Reuters photo
By
James Coburn
Beside a Huge Parking Lot
In a big box store where managers train for intimidation
Associates zone in packs crossing aisles, arranging order
To be broken, by pecking order.
The chain is as strong as the nearest link to the counter
But the chain is pulled tighter with each link
Without turning back
Until the price is worn and gone for the newbies
Brought to streams of monotone products as distant
As the associate’s identity to a billionaire family
Insulated from lives going nowhere but down
The aisle of no living wage and “I don’t have time for you.”
There are no worker ants grinding their way in. Floors are hard
With restless feet of a bygone dream
Shifting boxes to a mass audience wanting something different,
That perfect something, from an unknown corner,
But now, this instant, is always the time.
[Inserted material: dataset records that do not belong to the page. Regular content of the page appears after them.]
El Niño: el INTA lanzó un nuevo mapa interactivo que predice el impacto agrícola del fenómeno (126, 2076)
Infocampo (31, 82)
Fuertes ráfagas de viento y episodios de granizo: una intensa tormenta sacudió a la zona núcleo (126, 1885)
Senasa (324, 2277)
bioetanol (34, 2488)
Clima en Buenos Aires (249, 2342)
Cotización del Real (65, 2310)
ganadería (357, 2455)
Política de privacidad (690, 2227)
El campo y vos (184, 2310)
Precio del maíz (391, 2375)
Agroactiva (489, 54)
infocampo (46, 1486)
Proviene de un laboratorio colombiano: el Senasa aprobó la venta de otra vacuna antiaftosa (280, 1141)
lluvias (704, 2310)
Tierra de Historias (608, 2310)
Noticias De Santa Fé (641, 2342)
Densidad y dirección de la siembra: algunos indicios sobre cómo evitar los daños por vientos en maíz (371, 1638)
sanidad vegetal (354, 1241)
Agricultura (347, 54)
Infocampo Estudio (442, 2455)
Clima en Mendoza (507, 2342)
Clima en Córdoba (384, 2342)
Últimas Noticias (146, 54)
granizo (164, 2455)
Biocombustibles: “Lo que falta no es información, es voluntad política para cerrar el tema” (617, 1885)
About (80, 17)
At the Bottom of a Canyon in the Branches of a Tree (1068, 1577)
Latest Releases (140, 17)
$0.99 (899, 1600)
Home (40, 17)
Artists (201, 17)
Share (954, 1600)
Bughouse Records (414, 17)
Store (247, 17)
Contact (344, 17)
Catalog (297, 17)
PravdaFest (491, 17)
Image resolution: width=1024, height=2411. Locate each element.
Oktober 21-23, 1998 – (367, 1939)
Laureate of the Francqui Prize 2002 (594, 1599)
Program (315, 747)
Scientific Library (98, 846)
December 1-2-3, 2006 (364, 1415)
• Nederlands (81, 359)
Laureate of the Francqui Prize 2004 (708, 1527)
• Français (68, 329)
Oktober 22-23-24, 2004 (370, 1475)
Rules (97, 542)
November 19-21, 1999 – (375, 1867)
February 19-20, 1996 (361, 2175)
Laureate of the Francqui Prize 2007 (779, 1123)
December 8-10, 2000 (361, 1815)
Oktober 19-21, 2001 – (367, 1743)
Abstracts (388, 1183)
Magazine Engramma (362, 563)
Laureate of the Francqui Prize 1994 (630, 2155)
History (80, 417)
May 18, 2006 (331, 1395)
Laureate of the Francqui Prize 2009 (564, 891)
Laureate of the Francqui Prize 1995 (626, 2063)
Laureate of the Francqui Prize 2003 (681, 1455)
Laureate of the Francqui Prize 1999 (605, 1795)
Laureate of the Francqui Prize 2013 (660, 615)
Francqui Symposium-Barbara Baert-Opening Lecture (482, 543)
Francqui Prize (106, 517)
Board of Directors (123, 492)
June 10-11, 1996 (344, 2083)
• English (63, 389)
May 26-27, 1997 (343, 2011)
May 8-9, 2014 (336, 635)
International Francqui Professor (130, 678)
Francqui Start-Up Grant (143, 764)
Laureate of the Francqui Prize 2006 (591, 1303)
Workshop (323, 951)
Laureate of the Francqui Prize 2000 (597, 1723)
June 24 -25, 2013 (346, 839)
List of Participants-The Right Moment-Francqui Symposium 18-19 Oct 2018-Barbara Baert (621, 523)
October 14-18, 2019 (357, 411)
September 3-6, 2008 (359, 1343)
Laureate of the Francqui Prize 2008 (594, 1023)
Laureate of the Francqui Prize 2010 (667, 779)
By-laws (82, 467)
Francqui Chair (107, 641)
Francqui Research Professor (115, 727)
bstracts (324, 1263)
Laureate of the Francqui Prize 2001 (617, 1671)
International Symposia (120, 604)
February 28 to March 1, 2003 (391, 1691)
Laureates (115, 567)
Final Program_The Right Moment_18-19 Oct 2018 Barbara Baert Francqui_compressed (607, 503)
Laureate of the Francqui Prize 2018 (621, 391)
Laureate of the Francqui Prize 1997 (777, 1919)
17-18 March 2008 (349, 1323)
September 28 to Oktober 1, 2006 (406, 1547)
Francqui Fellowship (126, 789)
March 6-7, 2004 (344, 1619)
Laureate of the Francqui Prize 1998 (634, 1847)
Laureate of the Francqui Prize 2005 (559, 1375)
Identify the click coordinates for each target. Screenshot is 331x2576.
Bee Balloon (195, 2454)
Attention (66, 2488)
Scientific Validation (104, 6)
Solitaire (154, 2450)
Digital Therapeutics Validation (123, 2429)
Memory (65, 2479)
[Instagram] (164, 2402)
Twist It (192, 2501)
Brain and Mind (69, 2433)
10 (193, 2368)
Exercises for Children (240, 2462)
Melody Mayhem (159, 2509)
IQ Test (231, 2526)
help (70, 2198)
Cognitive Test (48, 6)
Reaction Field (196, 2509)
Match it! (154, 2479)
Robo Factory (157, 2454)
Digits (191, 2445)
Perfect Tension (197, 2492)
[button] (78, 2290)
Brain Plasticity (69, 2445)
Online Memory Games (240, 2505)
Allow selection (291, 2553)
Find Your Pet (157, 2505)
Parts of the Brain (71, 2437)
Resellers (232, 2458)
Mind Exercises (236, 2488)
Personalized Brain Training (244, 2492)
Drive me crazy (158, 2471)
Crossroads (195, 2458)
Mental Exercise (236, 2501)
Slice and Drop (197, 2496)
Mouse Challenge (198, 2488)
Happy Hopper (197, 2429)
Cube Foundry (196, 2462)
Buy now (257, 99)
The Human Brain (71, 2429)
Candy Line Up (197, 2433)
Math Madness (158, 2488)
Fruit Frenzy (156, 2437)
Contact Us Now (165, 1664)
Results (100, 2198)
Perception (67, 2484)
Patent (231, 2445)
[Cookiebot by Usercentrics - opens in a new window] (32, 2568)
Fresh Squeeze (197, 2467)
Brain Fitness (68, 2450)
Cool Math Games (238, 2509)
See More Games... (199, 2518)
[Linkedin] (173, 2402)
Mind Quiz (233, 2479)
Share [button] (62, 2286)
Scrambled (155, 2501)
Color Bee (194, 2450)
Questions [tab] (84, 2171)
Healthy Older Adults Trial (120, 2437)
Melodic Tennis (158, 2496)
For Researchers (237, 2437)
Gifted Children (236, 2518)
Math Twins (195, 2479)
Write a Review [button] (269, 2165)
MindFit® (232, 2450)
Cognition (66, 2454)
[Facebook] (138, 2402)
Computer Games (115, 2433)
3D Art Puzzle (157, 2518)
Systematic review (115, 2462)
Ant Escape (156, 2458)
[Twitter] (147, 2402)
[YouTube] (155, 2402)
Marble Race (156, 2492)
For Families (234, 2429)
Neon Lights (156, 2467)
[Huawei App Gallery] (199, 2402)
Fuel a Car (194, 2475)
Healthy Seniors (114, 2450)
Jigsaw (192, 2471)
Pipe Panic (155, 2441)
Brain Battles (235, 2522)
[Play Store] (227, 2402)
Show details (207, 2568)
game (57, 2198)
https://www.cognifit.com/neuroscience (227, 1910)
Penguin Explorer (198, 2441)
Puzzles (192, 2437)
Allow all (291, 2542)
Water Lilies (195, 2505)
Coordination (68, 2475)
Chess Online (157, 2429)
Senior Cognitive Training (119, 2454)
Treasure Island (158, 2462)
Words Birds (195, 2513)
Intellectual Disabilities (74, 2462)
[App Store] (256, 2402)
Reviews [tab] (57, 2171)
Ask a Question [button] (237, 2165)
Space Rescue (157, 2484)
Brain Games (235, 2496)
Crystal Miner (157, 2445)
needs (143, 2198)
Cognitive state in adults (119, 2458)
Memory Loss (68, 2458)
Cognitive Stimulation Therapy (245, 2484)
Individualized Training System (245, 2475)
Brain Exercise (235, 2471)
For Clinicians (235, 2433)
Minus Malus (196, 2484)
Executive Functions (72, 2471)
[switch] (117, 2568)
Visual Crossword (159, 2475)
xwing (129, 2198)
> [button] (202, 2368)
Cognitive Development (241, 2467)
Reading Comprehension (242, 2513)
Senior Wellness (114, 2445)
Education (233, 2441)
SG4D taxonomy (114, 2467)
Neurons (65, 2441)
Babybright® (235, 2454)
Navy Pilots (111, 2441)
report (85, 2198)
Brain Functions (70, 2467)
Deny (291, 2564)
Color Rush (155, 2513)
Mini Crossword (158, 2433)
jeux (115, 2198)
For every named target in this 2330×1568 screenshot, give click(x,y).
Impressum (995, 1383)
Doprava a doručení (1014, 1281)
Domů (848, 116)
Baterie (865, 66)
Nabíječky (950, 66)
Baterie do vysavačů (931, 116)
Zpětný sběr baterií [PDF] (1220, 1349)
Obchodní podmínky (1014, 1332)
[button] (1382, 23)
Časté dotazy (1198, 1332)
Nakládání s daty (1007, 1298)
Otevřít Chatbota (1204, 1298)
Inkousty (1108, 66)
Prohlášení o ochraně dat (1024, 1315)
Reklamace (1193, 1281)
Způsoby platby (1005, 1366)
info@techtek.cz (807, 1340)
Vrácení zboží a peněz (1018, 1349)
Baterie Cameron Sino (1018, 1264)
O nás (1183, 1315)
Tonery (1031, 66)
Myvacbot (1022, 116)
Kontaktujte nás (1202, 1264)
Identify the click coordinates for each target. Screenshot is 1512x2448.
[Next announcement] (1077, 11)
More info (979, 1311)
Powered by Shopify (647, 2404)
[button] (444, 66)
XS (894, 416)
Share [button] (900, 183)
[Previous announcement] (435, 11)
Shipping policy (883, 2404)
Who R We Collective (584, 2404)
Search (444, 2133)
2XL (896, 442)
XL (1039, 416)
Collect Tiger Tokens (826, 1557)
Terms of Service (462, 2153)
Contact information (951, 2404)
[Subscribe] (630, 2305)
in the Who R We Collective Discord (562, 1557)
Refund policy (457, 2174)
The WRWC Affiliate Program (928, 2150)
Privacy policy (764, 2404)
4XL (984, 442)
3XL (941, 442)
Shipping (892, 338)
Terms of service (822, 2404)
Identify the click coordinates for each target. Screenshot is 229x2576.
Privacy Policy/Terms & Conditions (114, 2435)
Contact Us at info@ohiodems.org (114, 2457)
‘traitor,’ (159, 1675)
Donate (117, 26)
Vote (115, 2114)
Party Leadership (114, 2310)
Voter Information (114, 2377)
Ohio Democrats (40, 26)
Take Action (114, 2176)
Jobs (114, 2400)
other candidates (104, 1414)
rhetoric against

Money walks through the same doors, greeted by the same
Stare in search of what lies beyond repetition of polluted
Cries to hurry up, for a drop in the bucket of a life
In quiet disillusion without time to make amends
To what they thought life would be,
Stranded as long as the boxes roll down the aisles
Without a thank you or empathy.
Workers are a commodity, a life to be robbed bare to the bone
By trained managers paid to belittle.
Schedules decided by computers so blame the system
And no one else gives thought, just unspoken, gone, ripped off
Of time and hope.
I think I’ll call it the plan.
“Don’t call it that because they have no plans. They have intentions,
But they have no plans.”
James Coburn
James Coburn is an Oklahoma poet. His first book of poetry “Words of Rain” was published in 2014. The book was a finalist for an Oklahoma Book Award. In 2016, ten of his poems against terrorism and to save the Sunderbans (wetlands) were published in “Onnyodhara” (The Alternative Way) Eid-special issue festival edition in association with “Anushilon” (The Culture & Literature Society) the National Literary Organization of Bangladesh. Coburn is a 2013 inductee of the Oklahoma Journalism Hall of Fame. He has been published in several anthologies. In 2018 two of his poems were published in Tuck, an international online political, human rights and arts magazine.